_ACTION ITEM_
Your response should be every line from the entries that includes the string "computer".

_Stored items_
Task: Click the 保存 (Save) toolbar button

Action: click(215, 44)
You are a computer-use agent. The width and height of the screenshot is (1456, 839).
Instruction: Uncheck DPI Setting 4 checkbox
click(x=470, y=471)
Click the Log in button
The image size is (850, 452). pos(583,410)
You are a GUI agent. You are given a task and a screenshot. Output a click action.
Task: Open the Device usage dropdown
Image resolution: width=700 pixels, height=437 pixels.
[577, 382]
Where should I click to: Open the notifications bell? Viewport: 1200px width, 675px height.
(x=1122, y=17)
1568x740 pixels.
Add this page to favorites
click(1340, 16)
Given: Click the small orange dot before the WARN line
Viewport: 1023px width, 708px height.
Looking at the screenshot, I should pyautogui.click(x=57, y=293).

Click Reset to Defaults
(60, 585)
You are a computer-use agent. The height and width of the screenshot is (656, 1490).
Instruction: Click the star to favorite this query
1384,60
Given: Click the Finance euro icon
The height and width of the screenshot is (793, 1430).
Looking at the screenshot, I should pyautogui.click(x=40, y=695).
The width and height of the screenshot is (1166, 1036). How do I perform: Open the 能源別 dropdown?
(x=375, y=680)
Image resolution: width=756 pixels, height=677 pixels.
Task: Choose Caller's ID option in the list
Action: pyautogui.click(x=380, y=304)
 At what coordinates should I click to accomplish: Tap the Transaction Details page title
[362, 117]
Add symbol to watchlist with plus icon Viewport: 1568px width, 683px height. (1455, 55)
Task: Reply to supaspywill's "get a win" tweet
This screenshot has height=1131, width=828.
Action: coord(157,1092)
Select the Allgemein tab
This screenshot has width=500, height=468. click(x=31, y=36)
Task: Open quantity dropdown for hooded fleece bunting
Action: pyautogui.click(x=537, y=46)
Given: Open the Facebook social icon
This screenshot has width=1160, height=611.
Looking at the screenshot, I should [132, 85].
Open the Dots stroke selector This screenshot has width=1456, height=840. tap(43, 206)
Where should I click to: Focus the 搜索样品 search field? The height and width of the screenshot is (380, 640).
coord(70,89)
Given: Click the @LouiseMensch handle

_FINISHED EXERCISE_
You are a computer-use agent. The width and height of the screenshot is (1456, 839).
You are a computer-use agent. The height and width of the screenshot is (656, 1490).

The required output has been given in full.